I can't tell you the make, model, or color. But I can tell you that the driver's window was open (or broken) and scattered across the concrete just below was a half eaten apple, a bottle of water, some crumpled papers and other detritus.
That was what struck me. The stuff. The driver was no where to be seen.
Claire oohed a little and then shrunk back into her car seat, feverish. Out of school.
There's something so sweet about the flushed cheeks and warm neck of an ill five-year-old girl. I'll remember that, when she's older, how she reached for me when she was sick.
*
Larger tragedies. Natural disasters that kill people pushing bikes along quiet roads and fishermen hauling in their catches and mothers taking care of feverish children. What can I say about it, really? It's awful.
Much worse than a tipped car or an elevated body temperature.
I'm very sorry for all those people in Japan. I'm sure we'll give money (or socks!) and it will feel inadequate, because how can you push back the sea and bring back the dead with fistfuls of dollars?
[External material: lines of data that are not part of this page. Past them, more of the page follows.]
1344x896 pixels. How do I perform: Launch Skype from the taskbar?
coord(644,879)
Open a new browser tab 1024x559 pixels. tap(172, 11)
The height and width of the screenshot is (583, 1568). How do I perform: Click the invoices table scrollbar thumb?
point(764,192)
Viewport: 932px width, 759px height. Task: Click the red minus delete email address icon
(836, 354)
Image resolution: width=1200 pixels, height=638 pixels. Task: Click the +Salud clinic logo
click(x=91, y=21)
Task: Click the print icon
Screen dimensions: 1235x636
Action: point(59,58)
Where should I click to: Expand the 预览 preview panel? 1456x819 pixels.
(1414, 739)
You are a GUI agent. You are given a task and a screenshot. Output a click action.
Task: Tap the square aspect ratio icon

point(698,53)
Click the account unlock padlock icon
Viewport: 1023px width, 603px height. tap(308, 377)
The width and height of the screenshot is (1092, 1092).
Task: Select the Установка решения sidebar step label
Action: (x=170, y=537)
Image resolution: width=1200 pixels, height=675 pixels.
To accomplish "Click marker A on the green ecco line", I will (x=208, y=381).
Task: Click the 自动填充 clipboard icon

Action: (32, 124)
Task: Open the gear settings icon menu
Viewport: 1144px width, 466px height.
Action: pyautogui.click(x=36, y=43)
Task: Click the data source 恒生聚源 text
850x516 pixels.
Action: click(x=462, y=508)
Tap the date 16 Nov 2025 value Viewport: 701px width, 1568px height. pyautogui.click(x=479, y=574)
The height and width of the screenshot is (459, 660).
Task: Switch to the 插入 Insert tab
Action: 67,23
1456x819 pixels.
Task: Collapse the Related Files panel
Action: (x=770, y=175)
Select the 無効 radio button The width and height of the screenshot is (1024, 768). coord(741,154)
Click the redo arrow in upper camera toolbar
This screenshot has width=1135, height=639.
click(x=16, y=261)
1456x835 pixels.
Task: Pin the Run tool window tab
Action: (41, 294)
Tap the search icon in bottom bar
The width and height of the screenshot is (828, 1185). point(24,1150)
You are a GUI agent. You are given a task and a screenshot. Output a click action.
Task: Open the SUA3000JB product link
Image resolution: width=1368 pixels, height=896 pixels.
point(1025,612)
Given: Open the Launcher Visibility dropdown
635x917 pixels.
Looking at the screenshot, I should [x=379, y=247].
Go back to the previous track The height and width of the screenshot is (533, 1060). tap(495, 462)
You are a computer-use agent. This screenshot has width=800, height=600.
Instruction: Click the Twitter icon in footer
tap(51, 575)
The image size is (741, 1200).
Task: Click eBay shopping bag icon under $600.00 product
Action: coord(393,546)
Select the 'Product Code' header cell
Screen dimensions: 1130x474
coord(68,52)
Perfectly poignant...yet again. You are awesome.
Posted by: Bev | March 13, 2011 at 05:47 PM
I drove up on a car accident once where bodies were covered with tarps alongside the road. It was gruesome. And my brain always goes back to those roadside bodies when I hear of things like Japan. I try to imagine 10,000 of those covered bodies alongside a road. It's my weird way of trying to put the catastrophe in perspecitve.
Also wanted to take a moment and gush about your writing. I so enjoy reading your blog.
Posted by: Rita | March 13, 2011 at 07:44 PM
And yet we seem to continue as a species, despite the tragedies and the odds...We can't bring any of it back, we just go on.
Posted by: Cactus Petunia | March 13, 2011 at 11:44 PM
It's the pictures, the snippets of life, that help us to comprehend... and yet it is incomprehensible.
We will give tokens, because sometimes a token is all we have -- and sometimes a token provides a spark of hope that someone cares.
Posted by: kcinnova | March 14, 2011 at 04:33 AM
Love the picture and the post. I keep trying not to imagine what it would be like, to have your family - your babies, your parents - floating away from you and out to sea, never to return. Lost. Disappeared. How do the survivors survive that?
Posted by: Teri | March 15, 2011 at 08:36 AM
I'm with you. Childhood illnesses are endearing. Those damp bits of hair at the nape of a small neck. The soft, warm cheeks....
Beautiful post, Angie.
Posted by: Averil Dean | March 16, 2011 at 04:17 PM
My church gave me a list of needs and is sending a load of items directly to an orphanage in Japan where they have a personal connection. Two people from Everett are there choosing to stay and help. Let me know if you want to contribute. Heather has asked that we donate the stack of stuff we were going to be selling in her semi-annual consignment sale. I love that it's direct.